= Source excerpt =
§ §

Chargify has this Cucumber scenario in their docs.
Scenario: Retrieve a customer via my reference id (as an integer or simple string)
Given I have a customer with these attributes
| reference | first_name | last_name | email |
| 7890 | Joe | Blow | joe@example.com |
When I send a GET request to https://[@subdomain].chargify.com/customers/lookup.xml?reference=7890
Then the response status should be "200 OK"
And the response should be the xml:
"""
<?xml version="1.0" encoding="UTF-8"?>
<customer>
<id type="integer">`auto generated`</id>
<first_name>Joe</first_name>
<last_name>Blow</last_name>
<email>joe@example.com</email>
<organization>`your value`</organization>
<reference>7890</reference>
<created_at type="datetime">`auto generated`</created_at>
<updated_at type="datetime">`auto generated`</updated_at>
</customer>
"""
I'm trying to follow their approach in testing an API we're developing here, instead of checking for the tags one by one, like I we were doing before coming across this example.

§ §

= Dataset excerpts =
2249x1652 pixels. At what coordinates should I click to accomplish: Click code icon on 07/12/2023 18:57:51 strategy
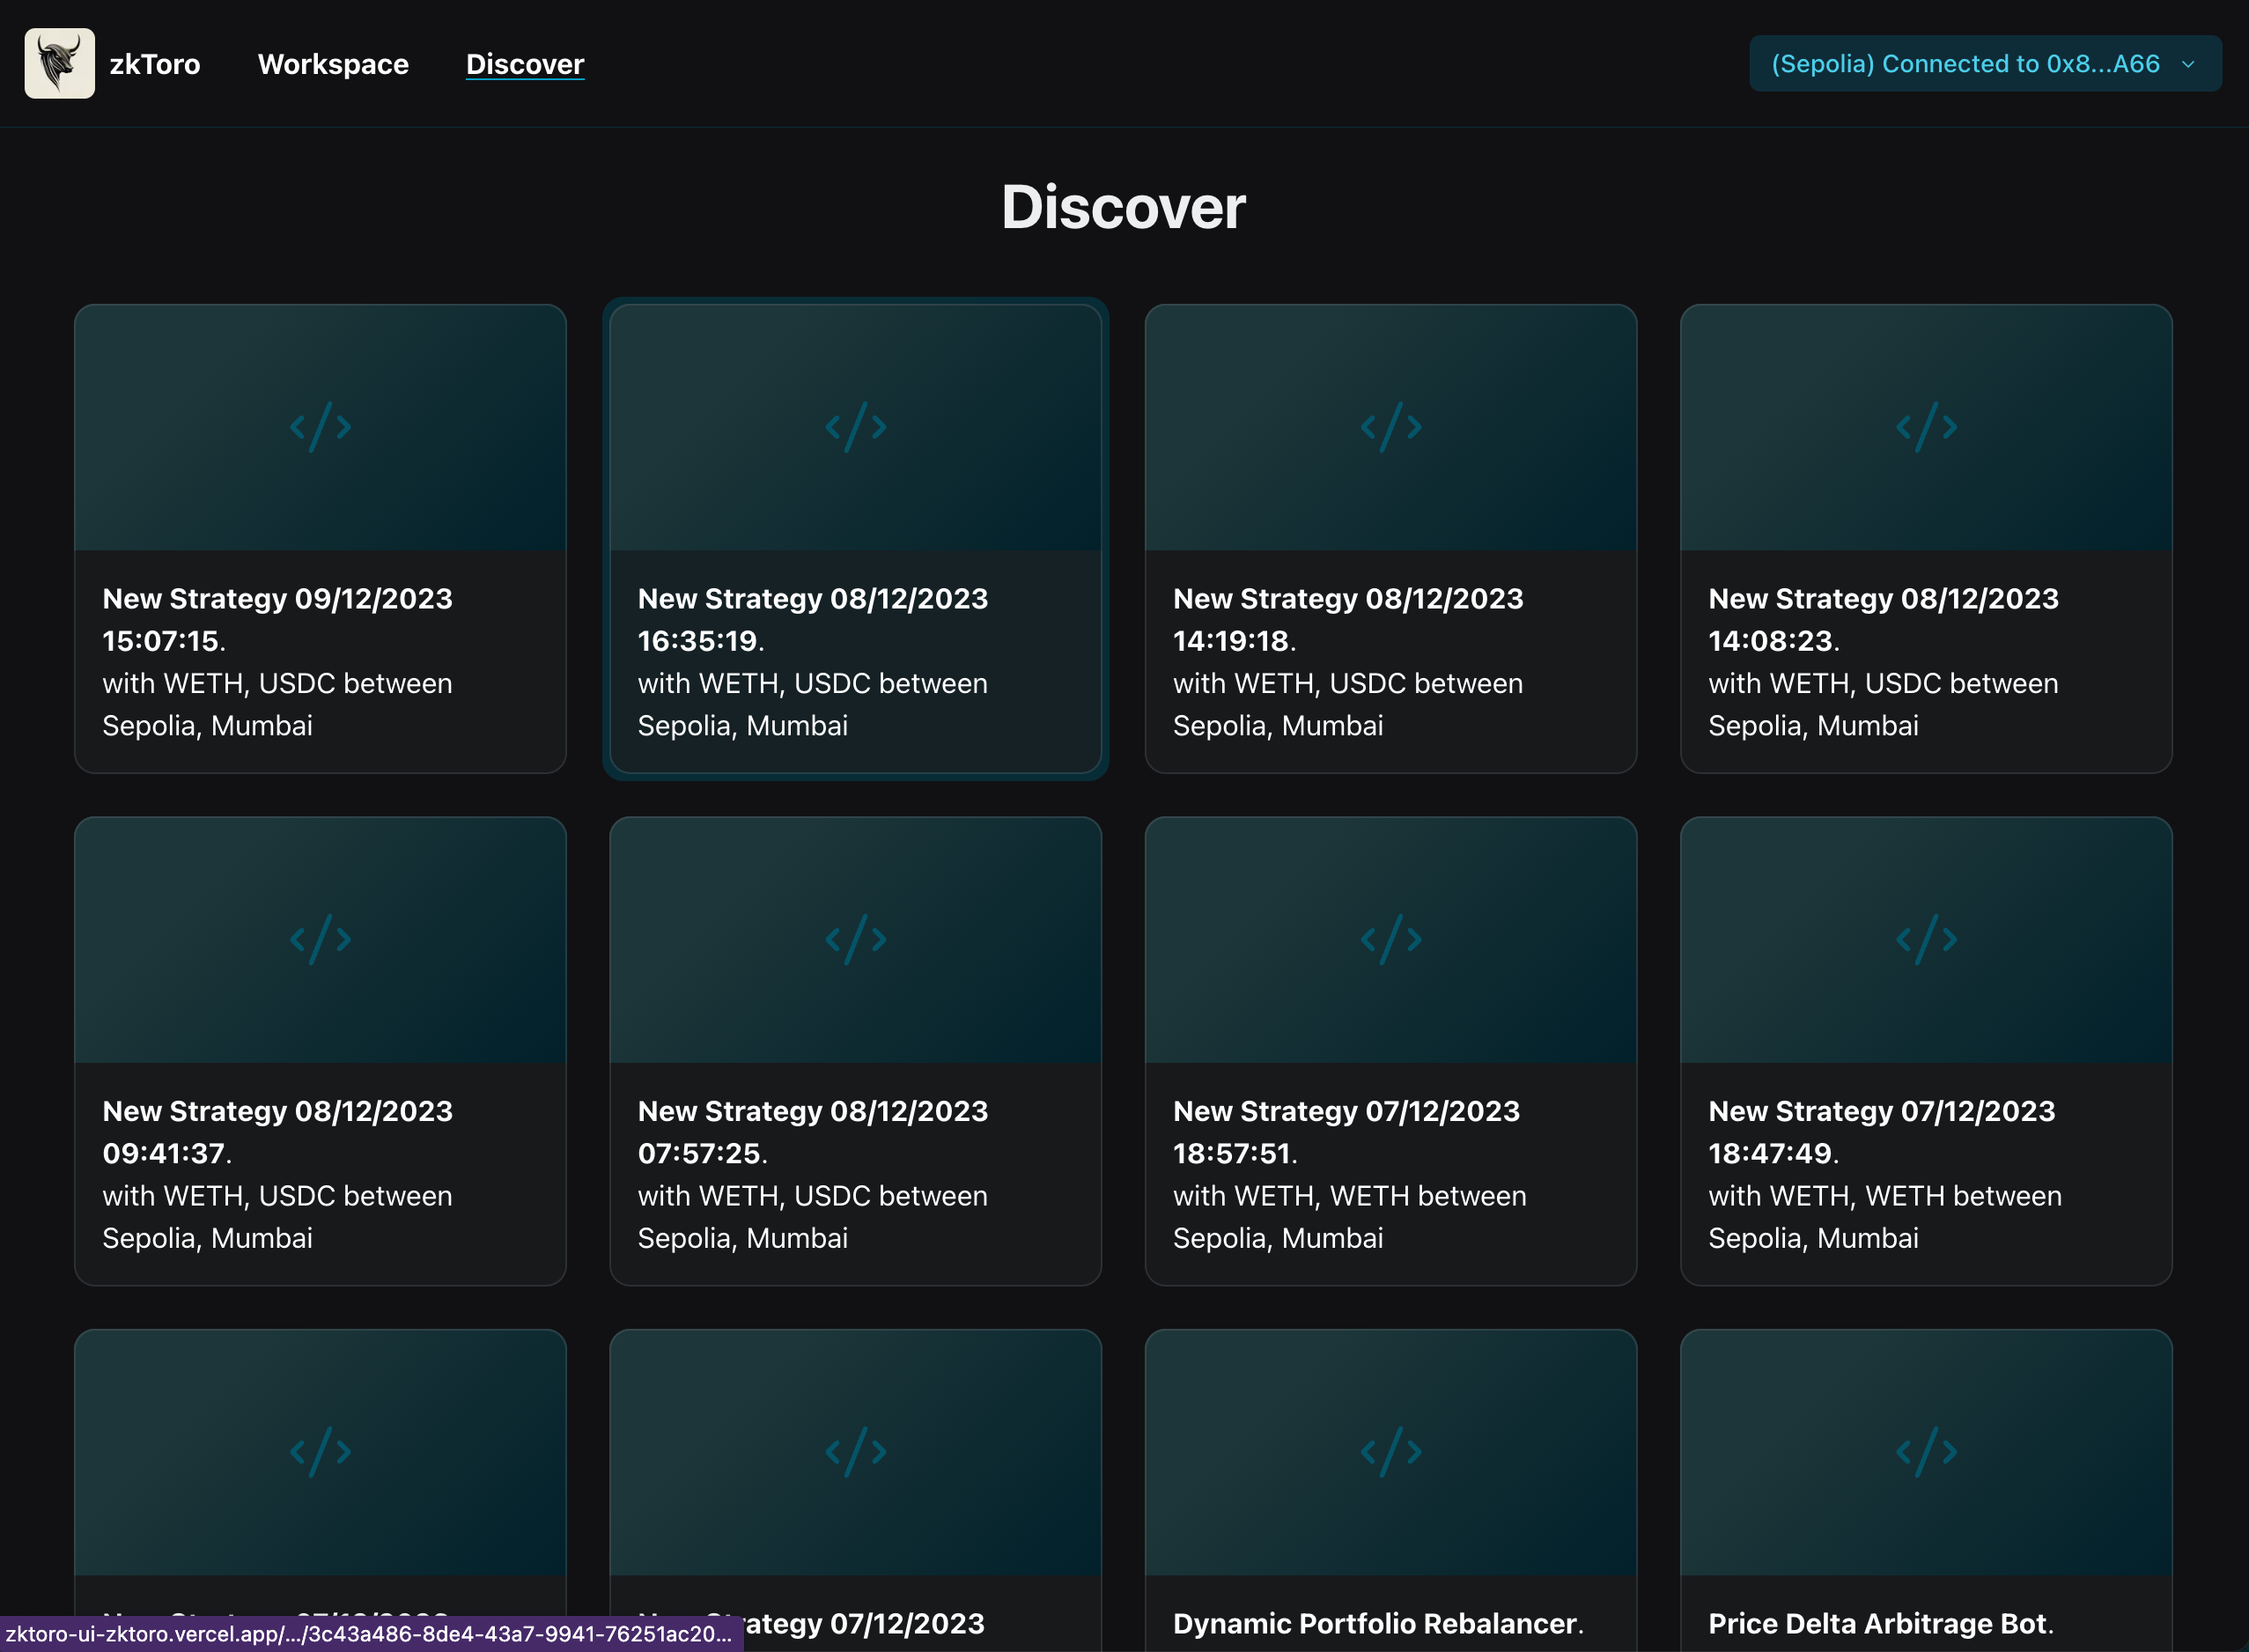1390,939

§ §

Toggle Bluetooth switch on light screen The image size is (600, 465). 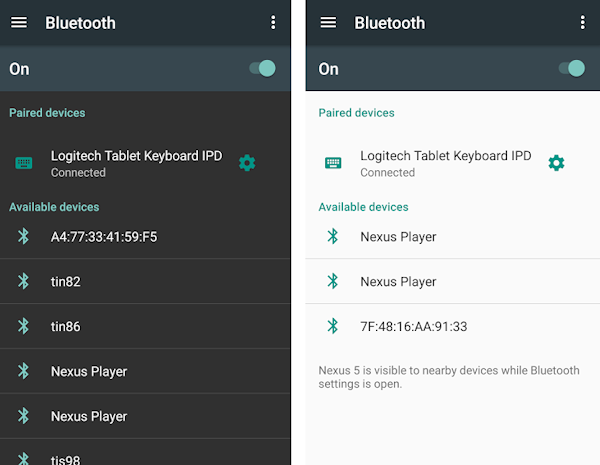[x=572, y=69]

§ §

= Problems =
a) Write out the Cucumber testing post word for word, between "I'm trying to" and "across this example.", inclusive.
b) Continue the Cucumber testing post from its last sentence.

= Final results =
a)
I'm trying to follow their approach in testing an API we're developing here, instead of checking for the tags one by one, like I we were doing before coming across this example.

b)
So far no luck matching the response's output with the step's multiline string, due to formatting issues. Haven't found a way with Nokogiri nor with simple stripped string comparison.
Is there an elegant (and efficient) way to do this?
Update
Here's the cucumber step using Mark's solution:
Then /^I should see the following output$/ do |xml_output|
response = Hash.from_xml(page.body)
expected = Hash.from_xml(xml_output)
expected.diff(response).should == {}
end
You can use Hash.from_xml and then compare with Hash.diff. Comparing as hashes eliminates insignificant whitespace from messing up comparisons.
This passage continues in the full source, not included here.